Please repeat the entries exactly as they appear and omit any images.

*** Entries supplied ***

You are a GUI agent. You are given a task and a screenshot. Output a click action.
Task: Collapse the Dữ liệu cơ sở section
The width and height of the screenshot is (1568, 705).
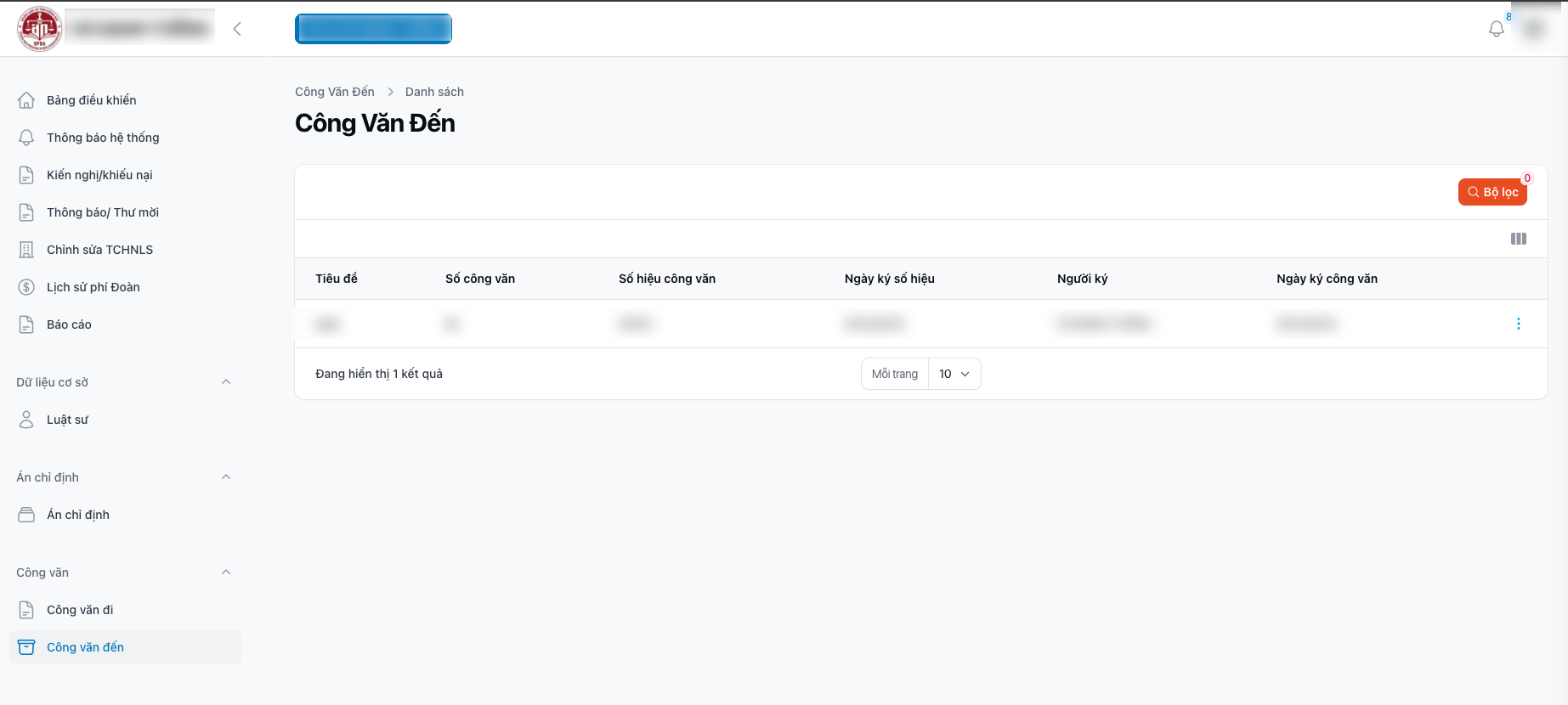point(226,382)
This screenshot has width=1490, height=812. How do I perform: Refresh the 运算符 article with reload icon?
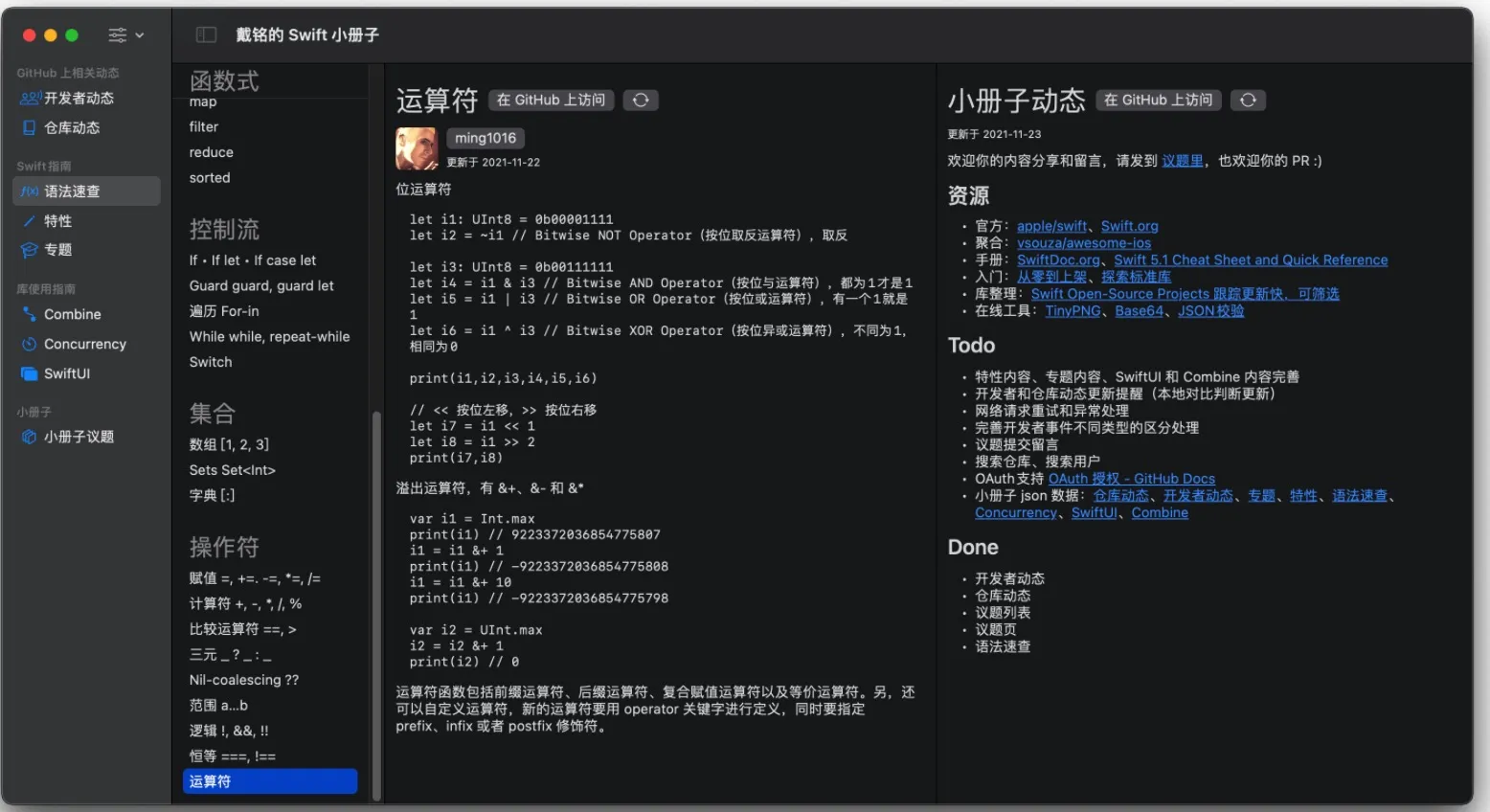tap(641, 100)
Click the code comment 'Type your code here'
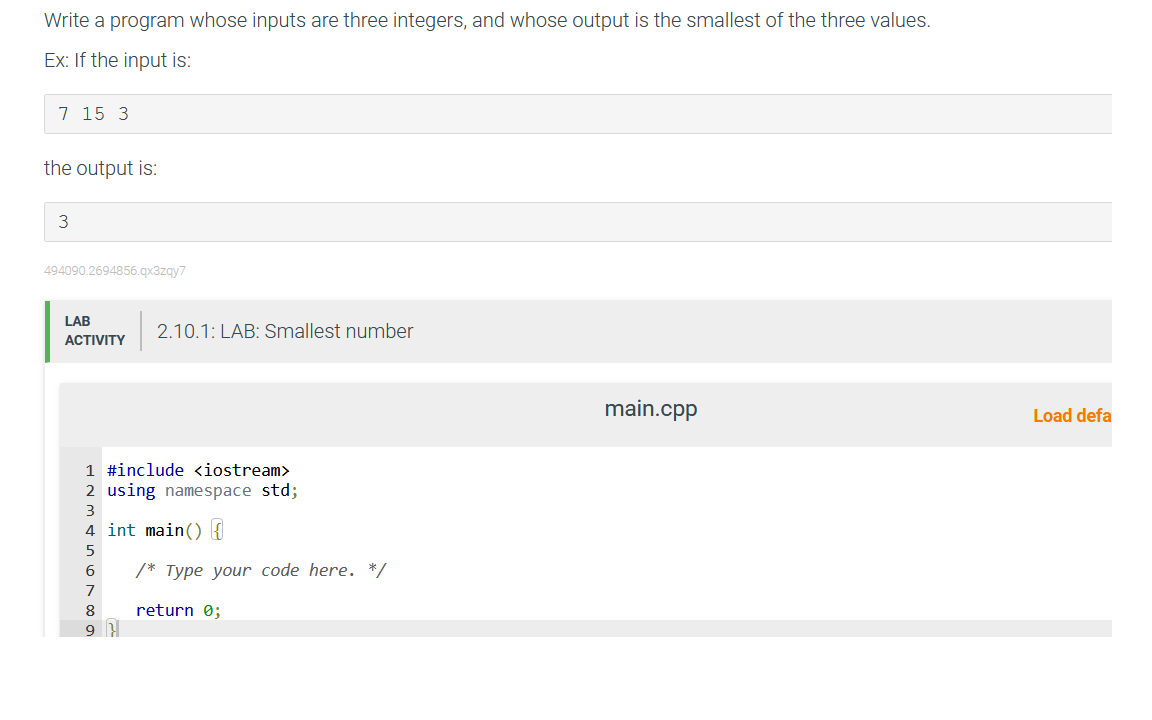This screenshot has width=1152, height=720. pos(261,570)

*** End of Entries supplied ***

■ Result for this exercise ■
You are a GUI agent. You are given a task and a screenshot. Output a click action.
Task: Collapse the Dữ liệu cơ sở section
The width and height of the screenshot is (1568, 705).
point(226,382)
This screenshot has width=1490, height=812. How do I perform: Refresh the 运算符 article with reload icon?
tap(641, 100)
Click the code comment 'Type your code here'
This screenshot has width=1152, height=720. pos(261,570)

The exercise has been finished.